begin Source document

President Moon Jae-in speaks at a meeting with senior aides at the Blue House on Monday, urging to strengthen transparency in the use of donations of civic organizations and stressing the need to continue on with the movement to seek justice for victims of wartime sexual slavery. [YONHAP]

President Moon Jae-in speaks at a meeting with senior aides at the Blue House on Monday, urging to strengthen transparency in the use of donations of civic organizations and stressing the need to continue on with the movement to seek justice for victims of wartime sexual slavery. [YONHAP]

Breaking his silence on the ongoing controversy surrounding a group dedicated to the cause of the victims of Japan's wartime sexual slavery, President Moon Jae-in on Monday called for strengthening the financial transparency of such civic organizations.
 

But, Moon also stressed his belief in the broader legitimacy of the three-decades-long movement in support of so-called comfort women during a meeting with his top aides at the Blue House.
 
“This controversy can become an opportunity to look back at the method and manner in which activities of civic organizations are conducted,” said Moon. “However, it is not right to deny or damage the cause of the comfort women movement,” he added, noting that this will "diminish the dignity and honor” of the wartime sexual slavery victims.  
 
Allegations against the Korean Council for Justice and Remembrance for the Issues of Military Sexual Slavery by Japan snowballed after Lee Yong-soo, a comfort woman survivor, through a press conference on May 7 questioned the financial transparency and the integrity of the civic group and its former head, Yoon Mee-hyang.
 
Moon's comments came one day after news broke that the head of a shelter that the Korean Council operated for comfort women survivors was found dead in an apparent suicide at her home on Saturday.
 
The movement to seek justice for the tens of thousands of girls and young women forced into sexual slavery by the Japanese military before and during World War II, euphemistically referred to as comfort women, began in the early 1990s after some of the survivors spoke publicly about their experiences, starting with rights activist Kim Hak-sun.

end Source document

What needs to be done.
According to the article on President Moon's remarks about the comfort women controversy, on what date did Lee Yong-soo hold her press conference? Please answer briefly.

begin Dataset excerpt

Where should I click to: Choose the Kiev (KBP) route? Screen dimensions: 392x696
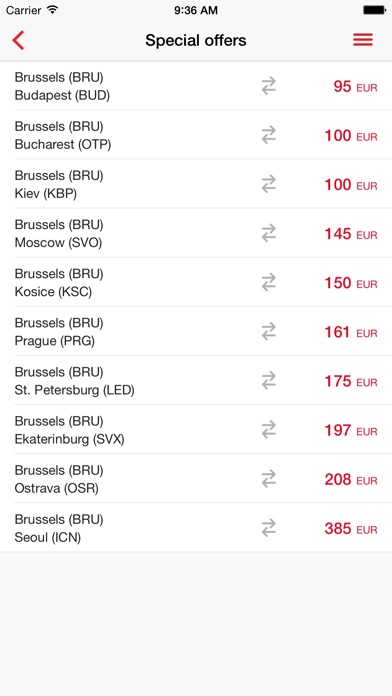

end Dataset excerpt

Problem solution.
May 7